Natural gas is currently the cleanest fuel/ engine fuel available on a commercial basis and in greater quantities in Norway. Natural gas consists mainly of methane (CH4), and is identical with pure biogas. The difference between natural gas and biogas is the age and that biogas is renewable, while natural gas is not. This means that CO2 emissions from natural gas must be included in our national emissions figures, while biogas is carbon neutral – even if the CO2 emissions from the biogas are the same as for natural gas. The biogas is in progress in Norway and is already available as a fuel in Oslo and Stavanger, while in Bergen and Trondheim this is not yet really started.
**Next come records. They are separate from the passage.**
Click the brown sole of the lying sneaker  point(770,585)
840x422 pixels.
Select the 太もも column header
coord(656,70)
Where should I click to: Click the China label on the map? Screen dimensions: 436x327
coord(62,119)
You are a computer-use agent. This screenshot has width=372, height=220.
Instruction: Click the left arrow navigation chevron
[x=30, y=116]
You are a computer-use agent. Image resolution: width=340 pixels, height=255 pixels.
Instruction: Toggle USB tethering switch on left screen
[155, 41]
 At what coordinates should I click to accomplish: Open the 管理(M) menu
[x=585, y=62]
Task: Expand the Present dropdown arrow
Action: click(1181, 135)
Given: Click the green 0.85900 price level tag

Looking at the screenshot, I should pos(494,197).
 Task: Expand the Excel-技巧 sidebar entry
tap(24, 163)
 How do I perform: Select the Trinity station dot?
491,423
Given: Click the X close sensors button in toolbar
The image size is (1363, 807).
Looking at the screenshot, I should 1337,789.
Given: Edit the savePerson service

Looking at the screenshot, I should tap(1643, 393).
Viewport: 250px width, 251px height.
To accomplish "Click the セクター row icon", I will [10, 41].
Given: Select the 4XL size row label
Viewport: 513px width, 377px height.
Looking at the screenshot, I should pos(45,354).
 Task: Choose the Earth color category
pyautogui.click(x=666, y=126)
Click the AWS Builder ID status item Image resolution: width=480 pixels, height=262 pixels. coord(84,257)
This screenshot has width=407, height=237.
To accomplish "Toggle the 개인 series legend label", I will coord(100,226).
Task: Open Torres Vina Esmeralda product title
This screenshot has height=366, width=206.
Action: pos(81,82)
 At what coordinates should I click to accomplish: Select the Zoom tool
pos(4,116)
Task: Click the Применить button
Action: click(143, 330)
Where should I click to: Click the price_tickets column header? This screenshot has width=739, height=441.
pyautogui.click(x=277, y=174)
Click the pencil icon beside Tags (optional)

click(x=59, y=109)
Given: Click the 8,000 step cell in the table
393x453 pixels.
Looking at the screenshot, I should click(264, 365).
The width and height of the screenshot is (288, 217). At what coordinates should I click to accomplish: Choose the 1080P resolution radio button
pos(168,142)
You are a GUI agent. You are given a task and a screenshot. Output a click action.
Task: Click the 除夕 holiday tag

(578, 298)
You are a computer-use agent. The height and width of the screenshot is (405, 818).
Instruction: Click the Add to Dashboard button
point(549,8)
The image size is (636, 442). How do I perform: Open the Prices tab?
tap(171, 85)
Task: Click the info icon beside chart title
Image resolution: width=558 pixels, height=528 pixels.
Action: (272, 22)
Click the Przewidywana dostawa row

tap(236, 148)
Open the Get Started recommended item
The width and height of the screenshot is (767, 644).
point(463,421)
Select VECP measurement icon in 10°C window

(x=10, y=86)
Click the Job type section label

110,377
Experience from other countries (Sweden is the closest), is that the biogas takes advantage of the infrastructure (supply chain) that has been established by the natural gas and that biogas is taking market shares from the natural gas. This is a trend that is expected and wanted. However, biogas is a more limited resource than natural gas. It is also economically challenging to produce biogas of sufficient good quality and to transport it to the customers. Therefore, it is important that one seeks to sell biogas where there is a great willingness to pay and the highest climate benefits. Biogas used as fuel for buses and other commercial vehicles in major cities is therefore a natural segment of biogas.
Experience after nearly 20 years of general use of natural gas in Norway, shows that the natural gas all in all has replaced fossil energy with poorer environmental quality. Approximately 80 % of the natural gas has replaced oil products, while about 20 % has replaced the electric power and improved the energy balance of trade. Natural gas has thus both provided significant environmental benefits and increased the security of supply of energy.